I’m new to DGL and am trying to use the AGNN implemented here and here.

Specifically, after training the model, I would like 1) run a forward pass with a mask over the adjacency matrix and corresponding features, 2) compute the cross entropy loss 3) perform a backward pass with respect to the predicted class of a specific node.

However, IIUC, the adjacency matrix is wrapped as a DGL object (self.g), and it is very unclear to me how to pull out these gradients.

Steps 1-3 seem doable, however, I would like get the gradient wrt to the masked adjacency matrix that was also fed through the network (not just the features!), and I have no idea how to do this.

In PyTorch, I would set adj.requires_grad = True, and after backpropping, the gradients are there. Is it possible to do something similar with DGL?

tl;dr: Basically, I’d like a saliency-map equivalent over the input adjacency matrix, but I don’t know how to interact with the DGLGraph object to pull this out.

I appreciate any help! Sorry if this is a super noob question!

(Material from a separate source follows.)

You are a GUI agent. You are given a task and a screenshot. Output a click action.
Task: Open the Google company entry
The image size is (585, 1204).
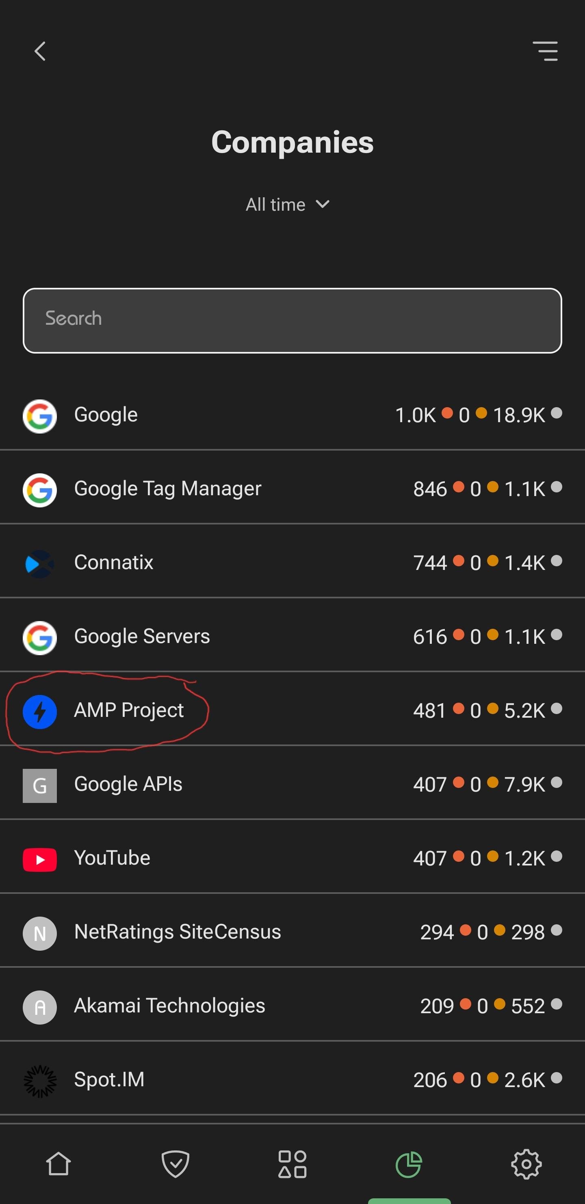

I saw another post: How to compute the gradient of edge with respect to some loss but truthfully, I still wasn’t sure how this would work in my context.

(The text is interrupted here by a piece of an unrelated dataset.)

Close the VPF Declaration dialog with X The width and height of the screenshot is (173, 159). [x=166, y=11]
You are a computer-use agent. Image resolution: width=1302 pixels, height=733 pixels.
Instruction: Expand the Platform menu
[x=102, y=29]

How about something as follows:

import dgl
import dgl.function as fn
import numpy as np
import torch
import torch.nn as nn

class ToyModel(nn.Module):
    def __init__(self, in_feats, hidden_feats, out_feats=1):
        super(ToyModel, self).__init__()
        self.f = nn.Sequential(
            nn.Linear(in_feats, hidden_feats), 
            nn.Linear(hidden_feats, 1))

    def forward(self, g, feats, edge_weights):
        feats = self.f(feats)
        g = g.local_var()
        g.ndata['h'] = feats
        g.edata['e'] = edge_weights
        g.update_all(fn.u_mul_e('h', 'e', 'm'), fn.sum('m', 'h'))
        return g.ndata.pop('h')

g = dgl.DGLGraph((np.array([0, 1, 1]), np.array([1, 2, 2])))
node_feats = torch.randn(g.number_of_nodes(), 2)
edge_weights = torch.ones((g.number_of_edges(), 1), requires_grad=True)
model = ToyModel(node_feats.shape[1], node_feats.shape[1], 1)
logits = model(g, node_feats, edge_weights)
labels = torch.ones(g.number_of_nodes(), 1)
criterion = nn.BCEWithLogitsLoss()
loss = criterion(logits, labels)
# tensor([[0.0137],
#         [0.0247],
#         [0.0247]])